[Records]

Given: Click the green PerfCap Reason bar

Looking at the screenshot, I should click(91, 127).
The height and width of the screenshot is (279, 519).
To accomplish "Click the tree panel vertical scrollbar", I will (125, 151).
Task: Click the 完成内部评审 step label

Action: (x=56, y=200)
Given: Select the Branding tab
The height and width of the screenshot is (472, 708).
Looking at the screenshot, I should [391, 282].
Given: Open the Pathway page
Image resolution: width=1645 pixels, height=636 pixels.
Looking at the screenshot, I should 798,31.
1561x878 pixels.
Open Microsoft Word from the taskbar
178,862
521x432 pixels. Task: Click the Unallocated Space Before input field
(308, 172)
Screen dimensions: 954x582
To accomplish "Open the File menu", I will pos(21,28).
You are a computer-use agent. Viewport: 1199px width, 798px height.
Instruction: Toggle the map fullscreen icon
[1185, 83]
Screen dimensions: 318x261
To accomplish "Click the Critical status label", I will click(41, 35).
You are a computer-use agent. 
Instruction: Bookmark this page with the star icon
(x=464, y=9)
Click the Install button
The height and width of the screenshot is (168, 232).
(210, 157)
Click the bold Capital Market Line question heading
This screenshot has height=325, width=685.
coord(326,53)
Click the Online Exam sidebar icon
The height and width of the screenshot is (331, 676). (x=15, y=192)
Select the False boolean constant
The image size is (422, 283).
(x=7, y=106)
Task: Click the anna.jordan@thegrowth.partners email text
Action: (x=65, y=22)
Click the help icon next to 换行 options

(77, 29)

# Set problem
Rewrite the material above, putting "Request" in place of every "Given" and leaving everything else unchanged.

# Solution
Request: Click the green PerfCap Reason bar

Looking at the screenshot, I should click(91, 127).
The height and width of the screenshot is (279, 519).
To accomplish "Click the tree panel vertical scrollbar", I will (125, 151).
Task: Click the 完成内部评审 step label

Action: (x=56, y=200)
Request: Select the Branding tab
The height and width of the screenshot is (472, 708).
Looking at the screenshot, I should [391, 282].
Request: Open the Pathway page
Image resolution: width=1645 pixels, height=636 pixels.
Looking at the screenshot, I should 798,31.
1561x878 pixels.
Open Microsoft Word from the taskbar
178,862
521x432 pixels. Task: Click the Unallocated Space Before input field
(308, 172)
Screen dimensions: 954x582
To accomplish "Open the File menu", I will pos(21,28).
You are a computer-use agent. Viewport: 1199px width, 798px height.
Instruction: Toggle the map fullscreen icon
[1185, 83]
Screen dimensions: 318x261
To accomplish "Click the Critical status label", I will click(41, 35).
You are a computer-use agent. 
Instruction: Bookmark this page with the star icon
(x=464, y=9)
Click the Install button
The height and width of the screenshot is (168, 232).
(210, 157)
Click the bold Capital Market Line question heading
This screenshot has height=325, width=685.
coord(326,53)
Click the Online Exam sidebar icon
The height and width of the screenshot is (331, 676). (x=15, y=192)
Select the False boolean constant
The image size is (422, 283).
(x=7, y=106)
Task: Click the anna.jordan@thegrowth.partners email text
Action: (x=65, y=22)
Click the help icon next to 换行 options

(77, 29)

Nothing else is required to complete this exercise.